In today’s China, any Chinese person can be picked off the street and be immediately turned into a slave for years without legal procedure. Since 1999, this has happened to hundreds of thousands of people who practise Falun Gong and vanished into China’s vast system of labour camps.
Ethan Gutmann writes in his book "The Slaughter", on page 320, that on average 450,000 to 1 million Falun Gong practitioners are being held in the so called laogai (or “re-education” through labour camps).
Outdoors in Siberia-like weather of northeastern China winters, or in the suffocating heat of unventilated rooms filled with fumes from glue and faeces, detainees work up to 20 hours a day. Those who refuse are beaten, tortured, or starved.
What are they manufacturing? Our clothes, Christmas tree decorations, toys, chopsticks ...

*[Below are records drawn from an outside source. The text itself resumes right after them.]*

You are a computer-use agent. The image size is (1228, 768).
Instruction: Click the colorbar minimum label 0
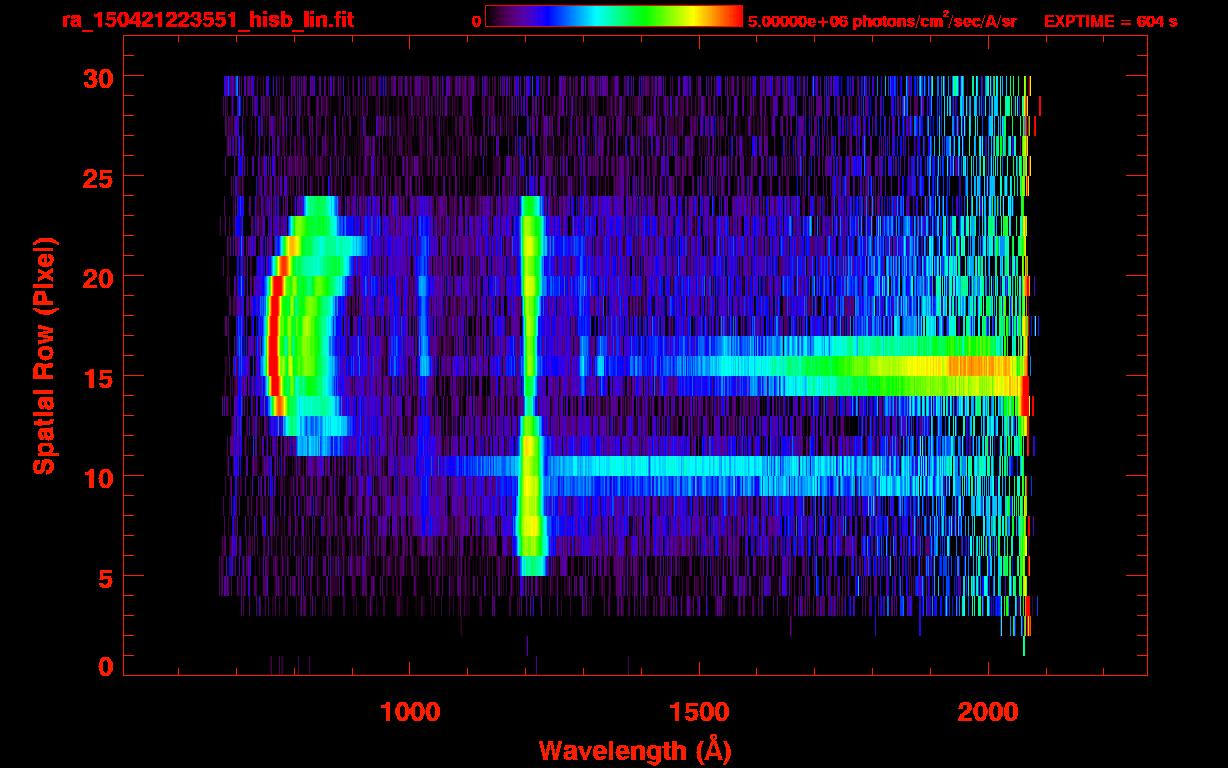pyautogui.click(x=476, y=21)
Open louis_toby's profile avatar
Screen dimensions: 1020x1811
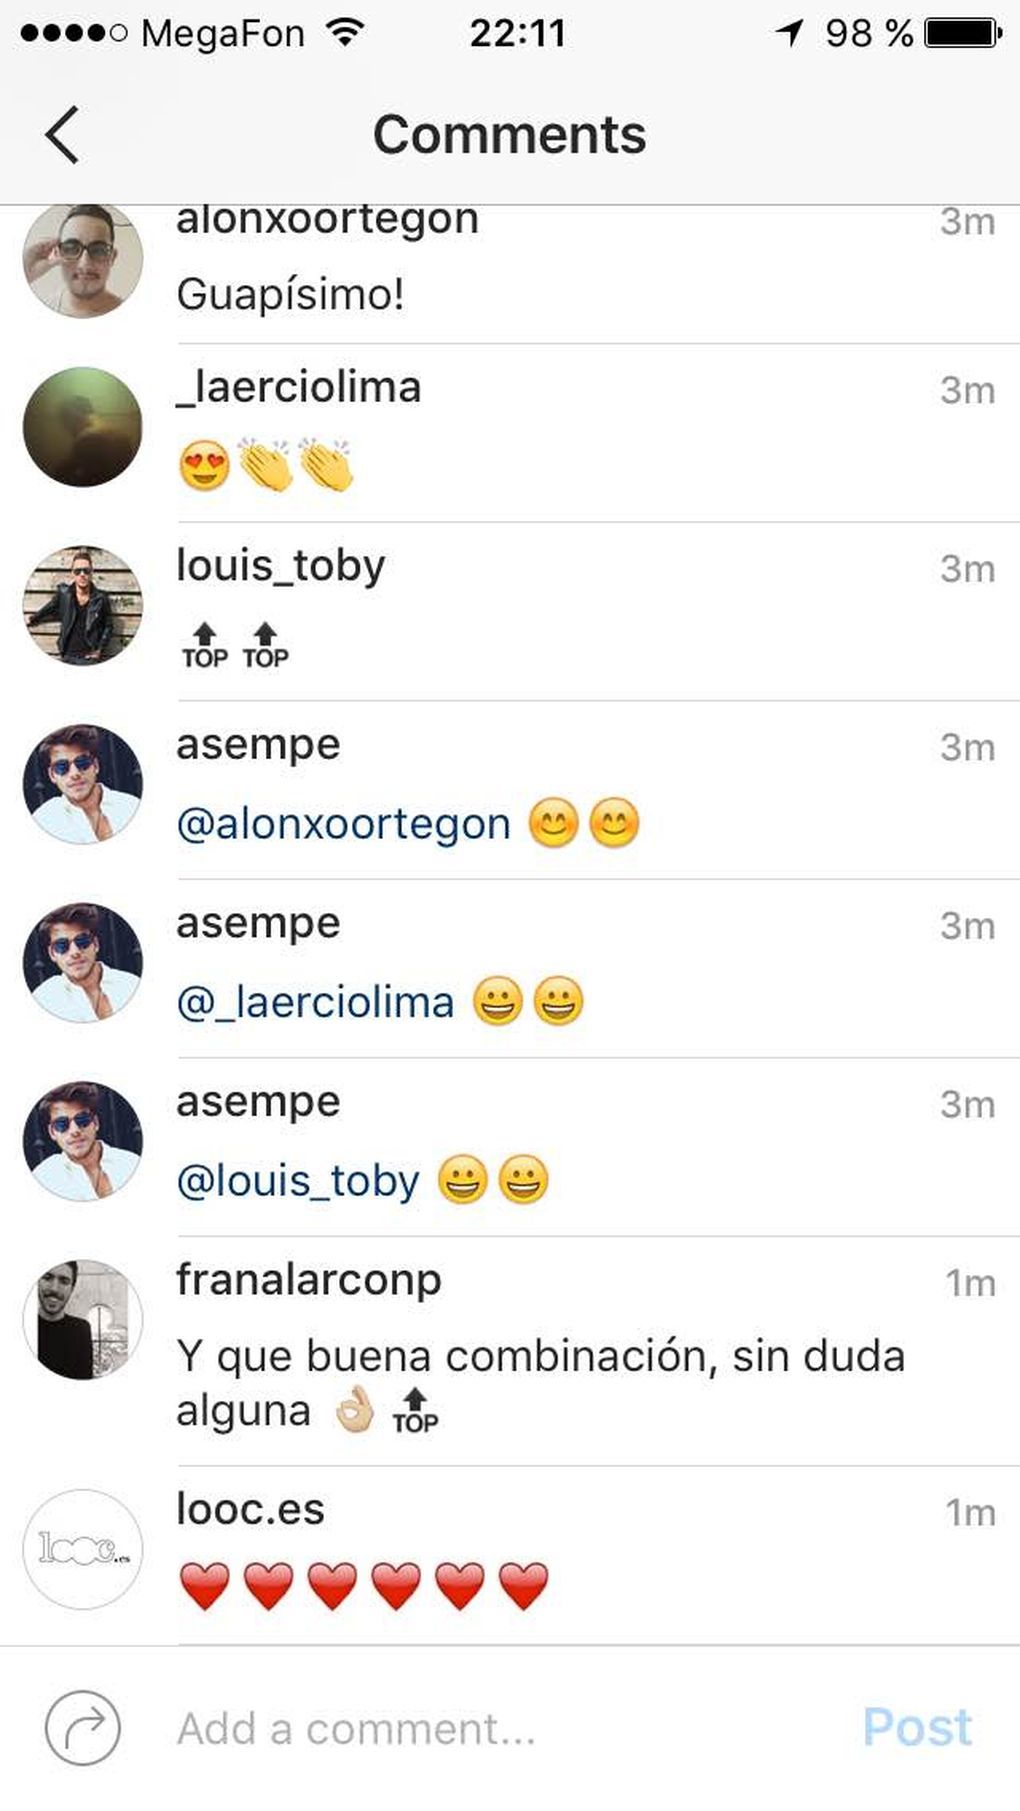pyautogui.click(x=83, y=605)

Jennifer Zheng reported that she had to work from 5 o'clock in the morning until 2 or 3 o'clock in the morning the next day (21 hours) in the Beijing Xin'an Labour Camp, where she had to make toy rabbits for Beijing's Mickey Toys Co. Ltd, reportedly subcontracted from Nestle. She was so exhausted that she could not clearly count from 1 to 9.
Another person told how "sanitary chopsticks" were produced in the Daxing County Labour Camp in Beijing. The chopsticks to be packed were piled on the floor arbitrarily and often stepped on by workers. Not a single measure had been taken to guarantee hygiene. The payment for the contracted forced labour was income for the policemen at the labour camps.